Well, it’s another holiday season, and another Christmas and Hanukah for this blended family of religions and ethnicities, step-mom and boys, Felix and Oscar (characters from Neil Simon’s classic “The Odd Couple”), and so many other differences it makes this dad’s mind boggle. But, there will be no blues in this family; maybe some black-and-blues, but no “blues.”
We’ve made peace with all these differences, truly, so that the holiday season by now is truly joyful though often a logistical challenge as it is for so many other families. This is the first year where we are unable, due to these logistics, to spend some of the holidays with my wife’s parents and her family. Those details are the same as for so many other families of “he wants, she wants, his turn, your turn,” etc. However, we will be going on a lovely vacation, the four adults, early next year so we’ll have plenty of time together then.
Even our own immediate family will be slightly apart as three of us love to ski while my older son abhors it. And, no, that was not a hyperbolic choice of word! In fact, it may have been an understatement after he broke his arm on the first run of two seasons ago, “showing off” for his ex-girlfriend. On the ride to the emergency room, he didn’t have to say a word, as we all knew the meaning of the look on his face–never again!
So, I will actually go skiing a few days alone, three of us will go a few days together, we will spend a few days around Christmas all together, and this will constitute our holiday plans. Oh, we’ll all light the Hanukah lights together at least one night together also. Yes, we’re a modern American family.
I am a lover of clichés–both the ones I create and the well established ones. So, let’s begin with a well-known one, “It was meant to be,” which is how I feel things have worked out for us this year and is the best way to view many things in life. I don’t believe that cliché applies when you get very sick or lose a loved one as that is just too “new age” for me since I have a hard time seeing the good when a parent loses a child or an adult develops a disabling illness. But, for me it does apply to the day-to-day hassles of life and may provide a learning and growth experience. For me, I choose to take that approach to those inevitable smaller life ups and downs.

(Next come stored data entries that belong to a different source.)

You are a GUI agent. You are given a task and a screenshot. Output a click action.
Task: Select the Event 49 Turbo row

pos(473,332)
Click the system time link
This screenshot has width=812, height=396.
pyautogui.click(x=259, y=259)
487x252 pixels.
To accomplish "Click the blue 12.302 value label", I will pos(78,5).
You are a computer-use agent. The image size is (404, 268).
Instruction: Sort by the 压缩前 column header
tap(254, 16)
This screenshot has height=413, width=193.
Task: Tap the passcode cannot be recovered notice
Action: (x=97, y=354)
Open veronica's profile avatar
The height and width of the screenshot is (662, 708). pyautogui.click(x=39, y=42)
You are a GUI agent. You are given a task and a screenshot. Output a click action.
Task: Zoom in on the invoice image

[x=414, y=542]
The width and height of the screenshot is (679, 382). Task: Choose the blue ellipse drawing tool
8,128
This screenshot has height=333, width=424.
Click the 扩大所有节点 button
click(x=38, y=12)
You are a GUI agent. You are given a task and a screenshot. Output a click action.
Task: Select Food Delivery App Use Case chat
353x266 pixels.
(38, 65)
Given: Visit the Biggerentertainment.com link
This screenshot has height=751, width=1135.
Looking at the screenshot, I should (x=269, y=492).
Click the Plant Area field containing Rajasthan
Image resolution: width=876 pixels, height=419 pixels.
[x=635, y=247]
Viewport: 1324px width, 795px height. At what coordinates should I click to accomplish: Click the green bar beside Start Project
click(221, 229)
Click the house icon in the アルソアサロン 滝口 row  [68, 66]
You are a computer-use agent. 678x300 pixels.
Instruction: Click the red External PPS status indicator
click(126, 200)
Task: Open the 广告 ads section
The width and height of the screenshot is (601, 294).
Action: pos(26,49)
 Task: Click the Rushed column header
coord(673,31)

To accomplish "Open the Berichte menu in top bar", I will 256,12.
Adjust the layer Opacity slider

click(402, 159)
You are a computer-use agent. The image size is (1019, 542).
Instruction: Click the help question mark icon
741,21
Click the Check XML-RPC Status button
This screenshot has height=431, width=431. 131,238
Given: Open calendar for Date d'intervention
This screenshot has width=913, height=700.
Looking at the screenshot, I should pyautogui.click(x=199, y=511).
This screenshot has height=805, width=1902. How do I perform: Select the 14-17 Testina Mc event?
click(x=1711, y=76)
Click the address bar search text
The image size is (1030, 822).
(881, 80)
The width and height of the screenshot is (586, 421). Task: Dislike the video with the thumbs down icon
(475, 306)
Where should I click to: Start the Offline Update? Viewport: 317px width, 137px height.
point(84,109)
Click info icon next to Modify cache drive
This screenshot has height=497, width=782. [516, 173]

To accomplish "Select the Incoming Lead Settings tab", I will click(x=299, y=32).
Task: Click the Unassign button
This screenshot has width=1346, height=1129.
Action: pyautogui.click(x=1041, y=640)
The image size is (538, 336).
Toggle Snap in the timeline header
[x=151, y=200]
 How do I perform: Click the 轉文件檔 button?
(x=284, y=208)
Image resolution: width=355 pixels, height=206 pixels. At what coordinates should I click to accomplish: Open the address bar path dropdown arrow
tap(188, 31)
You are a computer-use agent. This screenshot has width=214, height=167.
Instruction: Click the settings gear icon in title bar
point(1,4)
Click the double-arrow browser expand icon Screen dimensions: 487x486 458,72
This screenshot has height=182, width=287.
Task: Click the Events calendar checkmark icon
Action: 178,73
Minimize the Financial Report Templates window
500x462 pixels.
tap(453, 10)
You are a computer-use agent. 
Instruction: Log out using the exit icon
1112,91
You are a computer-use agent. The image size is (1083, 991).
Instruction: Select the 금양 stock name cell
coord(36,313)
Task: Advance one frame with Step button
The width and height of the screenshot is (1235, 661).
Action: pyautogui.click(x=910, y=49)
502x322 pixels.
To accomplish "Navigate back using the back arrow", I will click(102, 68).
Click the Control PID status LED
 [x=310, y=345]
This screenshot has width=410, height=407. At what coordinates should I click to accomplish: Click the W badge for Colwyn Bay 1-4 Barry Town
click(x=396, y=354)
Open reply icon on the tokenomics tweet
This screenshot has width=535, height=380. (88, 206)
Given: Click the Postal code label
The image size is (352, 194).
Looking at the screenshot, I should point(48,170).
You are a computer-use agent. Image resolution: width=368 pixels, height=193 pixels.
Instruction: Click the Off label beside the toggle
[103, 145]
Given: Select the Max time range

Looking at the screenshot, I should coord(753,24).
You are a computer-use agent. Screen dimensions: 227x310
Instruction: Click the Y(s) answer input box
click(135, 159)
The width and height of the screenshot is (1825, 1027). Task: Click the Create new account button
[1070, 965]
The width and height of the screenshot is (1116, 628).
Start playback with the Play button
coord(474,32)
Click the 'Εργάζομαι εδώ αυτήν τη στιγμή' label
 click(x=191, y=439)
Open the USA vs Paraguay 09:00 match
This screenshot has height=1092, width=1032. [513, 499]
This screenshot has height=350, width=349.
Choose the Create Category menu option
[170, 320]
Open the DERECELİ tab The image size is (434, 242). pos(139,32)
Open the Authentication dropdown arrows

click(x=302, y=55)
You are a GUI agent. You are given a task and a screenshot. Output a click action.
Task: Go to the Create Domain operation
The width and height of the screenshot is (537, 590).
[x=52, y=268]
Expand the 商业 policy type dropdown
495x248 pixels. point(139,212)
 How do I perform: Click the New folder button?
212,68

“The only thing I control is what I eat for breakfast,” is one of my own clichés. I know how often I can’t influence things to be the way I want them, whether as a parent or a husband, and having control of anything really except maybe what I eat for breakfast is just my reality. So, when it comes to the holiday season that is certainly way beyond my control. The upshot is to “go with the flow” to use yet another cliché! What is the alternative? Get upset? Fight it? Make everyone around me upset? Yes, those are the alternatives and they don’t work, do they?
Another choice when faced with the fun of the holidays is to cry–or to laugh. There are so many jokes about relatives. Johnny Carson famously said of Thanksgiving, “People travel thousands of miles to be with people they only see once a year. And then discover once a year is way too often.” So, what’s your choice? Cry or laugh? I’d rather laugh.
Yet another cliché is “We choose our friends, not our relatives.” Therefore, the lesson from that cliché may be that we should value our good friends as much or more than our relatives. What do you think? I think a lousy relative, over time, is just that, a lousy relative. If that “lousy relative” happens to be a parent, I think all you owe a parent is a modicum of respect. You don’t have to like him or her, you don’t even have to love him or her, but as the Fifth Commandment says, “Honor Your Father and Mother.”
Without going into Bible study, it doesn’t say love them, it just says, “Honor” them. You can discuss this with the clergy of your choice, but I say it doesn’t obligate you to do anything more than treat your parents with a certain degree of respect. Good friends, on the other hand, may deserve more and, of course, good parents and relatives deserve the best you can give.
I was blessed with amazing parents and they did get the best I had to give and while I miss them terribly, I have no regrets whatsoever.
So, this holiday season, I will not have any holiday blues. My family will celebrate Christmas, Hanukah, and the New Year. We will be apart, together, with friends, and we will exchange gifts and reflect on the past year’s highs and lows. All with gratitude and love. I wish the same for all of you.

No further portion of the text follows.